環境都市システム研究プログラム(先導研究プログラム)
平成23~27年度

国立環境研究所研究プロジェクト報告 SR-118-2016

表紙
SR-118-2016 [9.9MB]

 地球規模での環境変化への対応を、国土や社会全体で一律に達成するのではなく、身近な都市や地区のスケールで「社会革新(社会イノベーション)」として具体化し、それを「モデル(模範)」として国や世界に広げる試みが広がりつつあります。21世紀の「環境都市」は、これまで果たしてきた生産、暮らしの空間に加えて、地域と地球の環境の保全への先導的な貢献を担い、新しい革新(イノベーション)を生み出す場としても重要であり、理論的な目標の設計とその実践とをつなげる新しい社会科学・工学融合型の研究が求められているといえます。


 そこで、本研究プログラムでは、都市の社会・経済と環境特性に応じた課題の克服と地域の成長が調和する将来ターゲットを設計して、そこへ到達する地域、都市、地区スケールの環境技術と政策の複合システムを描く計画手法と評価体系の研究開発を進めてきました。

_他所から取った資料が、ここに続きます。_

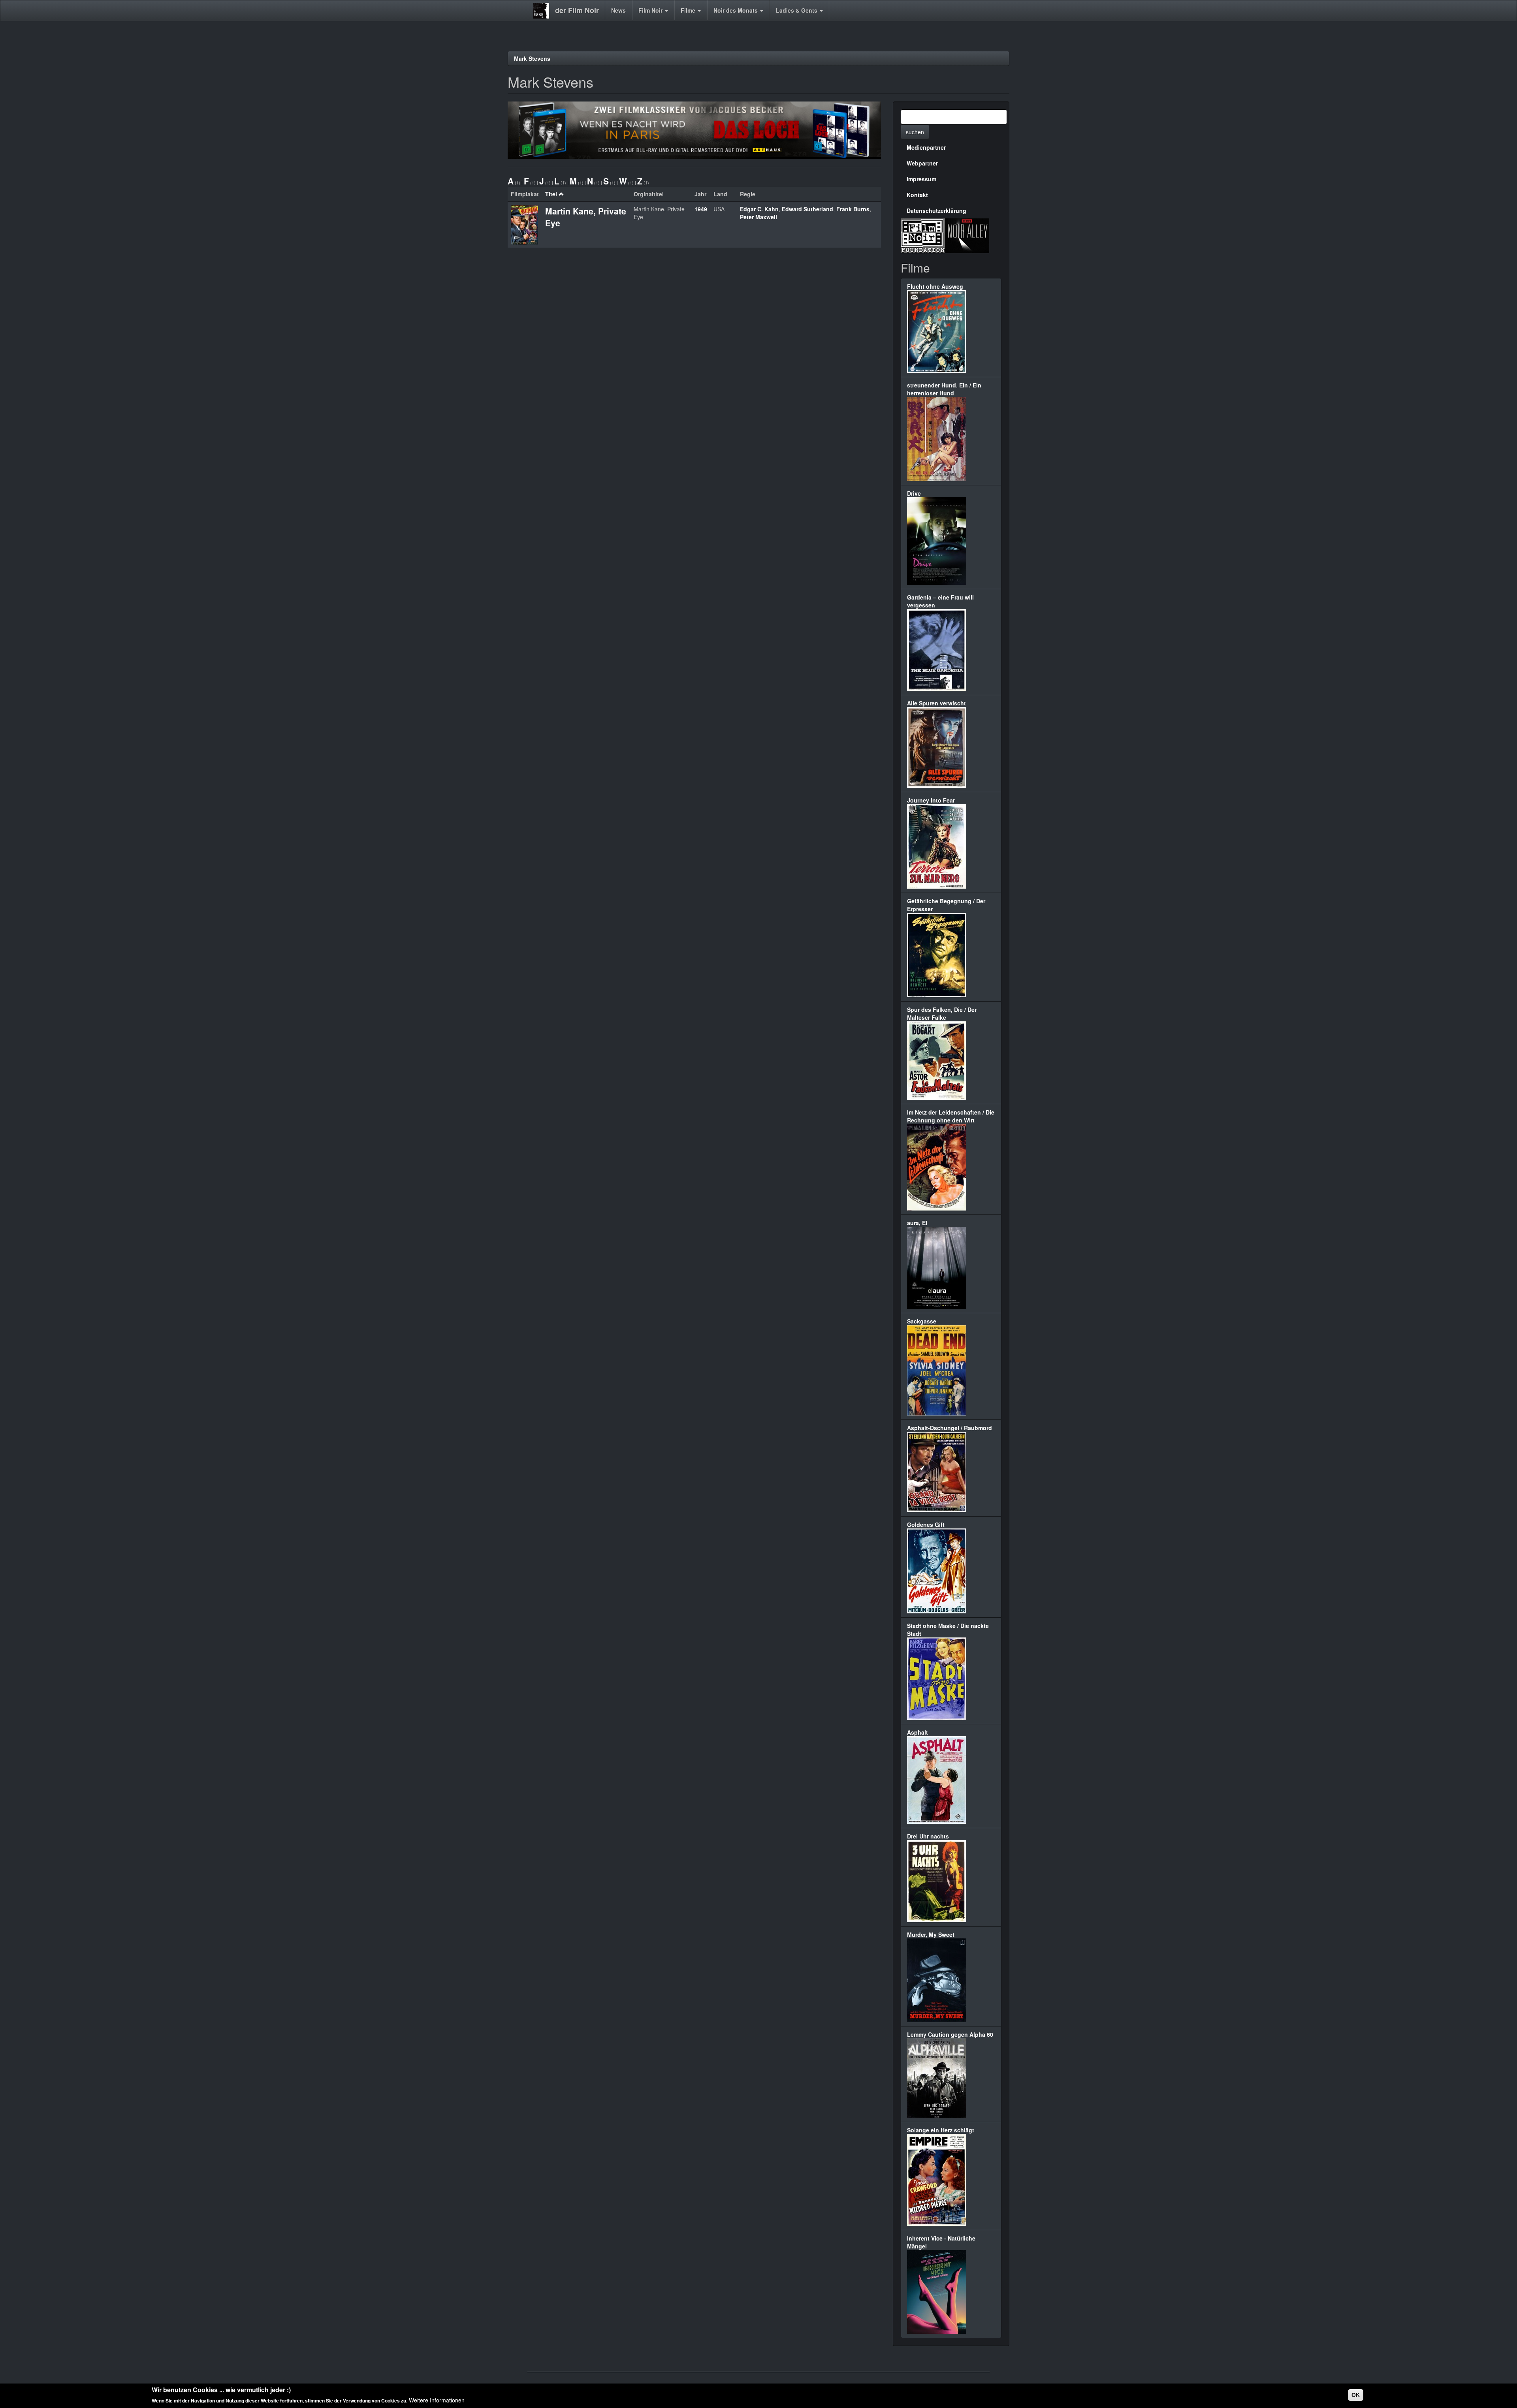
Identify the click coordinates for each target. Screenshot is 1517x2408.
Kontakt (917, 195)
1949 (701, 209)
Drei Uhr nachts (928, 1836)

 その結果、国内とアジアの都市を対象に、社会実証研究を通じたコベネフィット型の技術の開発と、技術群と施策をパッケージとして組み合わせる環境ソリューションシステムを構築しました。また、相乗性や補完性を持つ環境技術群との組み合わせによるコベネフィット型環境技術・施策システムのパッケージとして開発する方法論を構築しました。一方、地域内人口分布等に着目した人口分布の変動の要因解析を行うことで、実現可能性の高い空間構造シナリオの構築手法を開発しました。そして、その開発に併せて、空間構造に応じた環境負荷低減・影響緩和策の効果の違いを評価し、望ましい空間構造を明らかにしました。また、民生および運輸部門の環境負荷低減・影響緩和効果の評価を踏まえた都市・地域発展シナリオを明らかにしました。


 本研究成果が、環境シミュレーションとの連携により、環境技術を含む拠点的な「環境開発」にむけた信頼性の高い計画システムを提供し、計画の実現による環境負荷の削減を定量化できる評価理論の体系を提供することを通じて、研究および行政に役立つことを期待しております。